Cigarettes have provided you with an excuse to get away from everything and focus your mind. No offense, but I'm sure you could achieve the same mental experience without a cigarette. Grab a cup of tea instead.
Hate all you want, but neither the summary nor the article implied in any way that smoking caused a lowering of IQ. In fact, the article went on to say that this correlation indicates that gov't should use this information to adjust the way anto-smoking education should be directed. This indicates that they agree with you -- low IQ's tend to smoke, not the other way around.
So, what you are hating is your predisposition to make assumptions.
See my journal for slashdot ID's by year. Mine created in 2005. http://slashdot.org/journal/289875/slashdot-ids-by-year
The GP may be referring to Smokey and the Bandit where the girl was running away from marriage to the Sheriff's son and has jumped into the Bandits's Pontiac Trans Am with her wedding dress on, and lights up a cigarette.
I now have moved to pipe tobacco that is all natural with no chemicals
Yep, those chemicals will kill ya'. In other news, I've moved to all-natural plutonium to put in my morning drink.
Or, (since I'd be forbidden from having a water boiler at my desk) simply take a couple of minutes to make the tea and then walk away somewhere quiet for a few minutes. There are a dazzling number of possibilities for things to do to give oneself a break to clear the mind that don't significantly increase the likelihood of chemo and radiation treatments later in life and that don't cause one to drag around a foul stench in the more immediate point in time.
They chose to smoke; I didn't.
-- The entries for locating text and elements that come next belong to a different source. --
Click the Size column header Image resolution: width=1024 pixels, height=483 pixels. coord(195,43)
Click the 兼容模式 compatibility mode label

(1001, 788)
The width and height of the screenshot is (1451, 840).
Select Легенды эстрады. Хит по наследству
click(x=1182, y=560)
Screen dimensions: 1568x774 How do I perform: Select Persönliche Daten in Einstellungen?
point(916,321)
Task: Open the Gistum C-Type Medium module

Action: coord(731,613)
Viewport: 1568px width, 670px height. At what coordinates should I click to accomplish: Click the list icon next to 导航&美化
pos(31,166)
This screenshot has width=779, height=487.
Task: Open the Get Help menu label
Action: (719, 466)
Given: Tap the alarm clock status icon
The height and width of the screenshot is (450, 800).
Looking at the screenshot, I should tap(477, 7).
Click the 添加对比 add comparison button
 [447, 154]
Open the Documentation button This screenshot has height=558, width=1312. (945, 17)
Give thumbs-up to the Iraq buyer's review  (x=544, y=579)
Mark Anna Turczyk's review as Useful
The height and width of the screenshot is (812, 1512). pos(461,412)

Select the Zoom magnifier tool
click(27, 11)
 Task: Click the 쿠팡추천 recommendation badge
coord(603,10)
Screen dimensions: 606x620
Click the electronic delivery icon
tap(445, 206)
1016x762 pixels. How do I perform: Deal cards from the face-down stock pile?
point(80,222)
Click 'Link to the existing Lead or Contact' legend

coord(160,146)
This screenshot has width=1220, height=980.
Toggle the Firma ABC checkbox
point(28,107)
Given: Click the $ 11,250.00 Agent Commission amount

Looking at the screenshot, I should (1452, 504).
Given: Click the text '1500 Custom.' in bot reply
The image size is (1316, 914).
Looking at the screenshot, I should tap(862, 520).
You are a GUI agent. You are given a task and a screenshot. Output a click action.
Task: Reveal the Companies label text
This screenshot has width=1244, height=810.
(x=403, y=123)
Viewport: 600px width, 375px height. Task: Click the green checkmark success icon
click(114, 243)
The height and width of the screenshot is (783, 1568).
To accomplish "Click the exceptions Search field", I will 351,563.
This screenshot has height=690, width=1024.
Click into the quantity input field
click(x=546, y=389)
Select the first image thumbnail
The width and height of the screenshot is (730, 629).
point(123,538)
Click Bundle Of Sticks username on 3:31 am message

They don't have to either. They have to live with the consequences of being a smoker.
I am more than happy the fuckers have to go outside now. For the last 15 years, I couldn't go out and eat in a restaurant because of my asthma.
To paraphrase the old adage, your rights end where my nose begins. I'm not happy that it took the government* to ban smoking inside restaurants, etc, but I think a restaurant owner has the same responsibility to give smokers the boot outside as they do drunken, filthy, stinky vagrants. You can be either, and more power to you, but not in here.
*my state, at least, had a referendum and 70% voted to ban smoking. Not exactly anti-democratic.
This goes against all claims that you become addicted very quickly.
Some studies have indicated the tendency to get addicted with nicotine is hereditary (ditto with heroin): some people (around 70% if memory serves) get addicted very easily, others rarely or not at all. Maybe you're one of the latter group.